秋田県立大の研究センターにあるハウスに設置されたセンサー=大潟村

ICT活用し収穫時期調整へ

 国内有数の生産量を誇る秋田県産ラズベリーの市場拡大に向け、秋田県立大(秋田市)とNTT東日本秋田支店が情報通信技術(ICT)を活用した共同研究を進めている。データを収集・分析してクリスマスなど需要期に合わせて収穫時期を調整する方法や、首都圏への出荷を可能にする保存技術の開発を目指す。

 国内で出回るラズベリーは安価な輸入品が大半で冷凍品か乾燥加工された物がほとんど。県産ラズベリーは五城目町や大館市で生産されており、収穫量は年間2トン超。生食用に出荷するため色や香りが良く、洋菓子業界からの引き合いが強い。

 一方、雪国のため収穫時期は11月が限度で、需要が高まる12月に出荷できない弱点がある。日持ちしないことから最大の市場である首都圏への出荷が難しい点も課題だ。

「高品質で安定したラズベリー提供」

 共同研究では県立大が今年4月に大潟村に設けた「アグリイノベーション教育研究センター」と、五城目町のラズベリー農家のハウスに温度計や太陽光を測定するセンサーをそれぞれ設置。気温や日照時間などのデータを基に収穫時期を遅らせる栽培方法を探る。

 NTTの協力企業と連携し、食品の水分に電気の刺激を加え冷蔵保存する「電圧冷蔵技術」を活用。
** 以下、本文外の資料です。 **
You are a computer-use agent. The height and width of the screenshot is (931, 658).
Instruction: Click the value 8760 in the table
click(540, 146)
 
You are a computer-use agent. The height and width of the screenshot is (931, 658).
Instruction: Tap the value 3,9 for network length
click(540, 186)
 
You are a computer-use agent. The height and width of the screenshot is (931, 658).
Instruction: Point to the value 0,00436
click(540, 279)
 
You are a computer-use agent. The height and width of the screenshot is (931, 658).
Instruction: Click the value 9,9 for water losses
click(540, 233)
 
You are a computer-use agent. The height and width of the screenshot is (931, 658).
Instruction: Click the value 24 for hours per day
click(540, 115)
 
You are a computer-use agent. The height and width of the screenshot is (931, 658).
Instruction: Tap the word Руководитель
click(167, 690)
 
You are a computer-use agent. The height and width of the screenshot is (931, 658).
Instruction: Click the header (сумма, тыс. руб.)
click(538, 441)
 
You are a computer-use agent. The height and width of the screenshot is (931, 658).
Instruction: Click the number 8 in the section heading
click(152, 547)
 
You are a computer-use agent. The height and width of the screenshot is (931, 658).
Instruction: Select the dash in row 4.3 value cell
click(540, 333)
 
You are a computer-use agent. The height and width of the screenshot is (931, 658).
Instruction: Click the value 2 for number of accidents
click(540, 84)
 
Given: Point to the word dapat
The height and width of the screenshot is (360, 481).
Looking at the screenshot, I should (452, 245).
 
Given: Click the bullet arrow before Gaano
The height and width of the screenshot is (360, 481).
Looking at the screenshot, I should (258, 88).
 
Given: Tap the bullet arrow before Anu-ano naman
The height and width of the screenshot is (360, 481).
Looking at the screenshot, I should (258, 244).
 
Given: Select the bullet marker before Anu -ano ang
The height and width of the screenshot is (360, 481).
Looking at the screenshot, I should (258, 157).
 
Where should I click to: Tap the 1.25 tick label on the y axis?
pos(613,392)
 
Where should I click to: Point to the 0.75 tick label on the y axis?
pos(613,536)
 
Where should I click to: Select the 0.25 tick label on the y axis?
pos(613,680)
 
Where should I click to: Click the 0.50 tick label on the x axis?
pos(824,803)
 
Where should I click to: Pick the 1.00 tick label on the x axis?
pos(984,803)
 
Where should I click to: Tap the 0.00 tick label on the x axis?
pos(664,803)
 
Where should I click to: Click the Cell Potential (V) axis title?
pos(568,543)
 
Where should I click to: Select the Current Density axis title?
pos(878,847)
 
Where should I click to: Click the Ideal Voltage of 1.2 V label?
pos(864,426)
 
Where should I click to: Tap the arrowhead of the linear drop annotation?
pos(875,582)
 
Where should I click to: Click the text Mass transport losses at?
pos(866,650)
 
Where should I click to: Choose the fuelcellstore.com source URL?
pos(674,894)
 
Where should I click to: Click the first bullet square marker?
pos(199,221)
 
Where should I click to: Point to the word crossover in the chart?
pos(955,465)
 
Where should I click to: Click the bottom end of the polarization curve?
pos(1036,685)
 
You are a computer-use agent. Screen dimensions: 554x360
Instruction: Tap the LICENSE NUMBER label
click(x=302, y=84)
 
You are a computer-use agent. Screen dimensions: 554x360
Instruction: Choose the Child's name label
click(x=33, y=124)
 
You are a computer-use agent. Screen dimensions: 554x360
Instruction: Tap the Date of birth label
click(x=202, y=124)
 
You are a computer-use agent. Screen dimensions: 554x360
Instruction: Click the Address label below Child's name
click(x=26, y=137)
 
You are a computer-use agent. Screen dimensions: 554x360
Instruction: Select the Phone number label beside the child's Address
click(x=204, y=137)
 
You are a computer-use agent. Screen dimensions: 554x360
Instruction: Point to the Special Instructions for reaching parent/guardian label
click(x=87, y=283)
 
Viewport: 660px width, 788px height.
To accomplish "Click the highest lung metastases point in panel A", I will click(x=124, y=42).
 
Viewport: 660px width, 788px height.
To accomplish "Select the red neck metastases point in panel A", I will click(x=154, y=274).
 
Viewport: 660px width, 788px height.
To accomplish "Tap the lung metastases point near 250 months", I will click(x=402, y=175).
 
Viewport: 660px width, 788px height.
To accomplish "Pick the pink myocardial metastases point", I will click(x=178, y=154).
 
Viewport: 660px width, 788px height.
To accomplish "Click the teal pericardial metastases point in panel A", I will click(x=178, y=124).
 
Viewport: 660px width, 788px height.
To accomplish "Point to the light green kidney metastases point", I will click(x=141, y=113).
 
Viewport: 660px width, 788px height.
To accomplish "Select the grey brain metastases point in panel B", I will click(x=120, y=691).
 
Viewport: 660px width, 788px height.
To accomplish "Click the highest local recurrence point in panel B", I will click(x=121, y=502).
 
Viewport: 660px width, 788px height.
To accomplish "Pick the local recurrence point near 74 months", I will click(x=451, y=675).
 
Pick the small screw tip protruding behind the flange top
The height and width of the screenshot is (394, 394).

冷凍せずにラズベリーの品質を保ったまま長期保存が可能かどうかを検証する。

 通常の高温乾燥や凍結乾燥より色や香りが損なわれないとされる「常温乾燥」も試し、加工用途の拡大も目指す。

 県立大と秋田支店は11月29日、共同研究に関する連携協定を締結した。小林淳一理事長は「需要のピークに出荷できれば高値の販売が可能で、農家の所得向上にもつながる」と期待。松浦寛支店長は「ICTを活用し高品質で安定したラズベリーの提供につなげたい」と話した。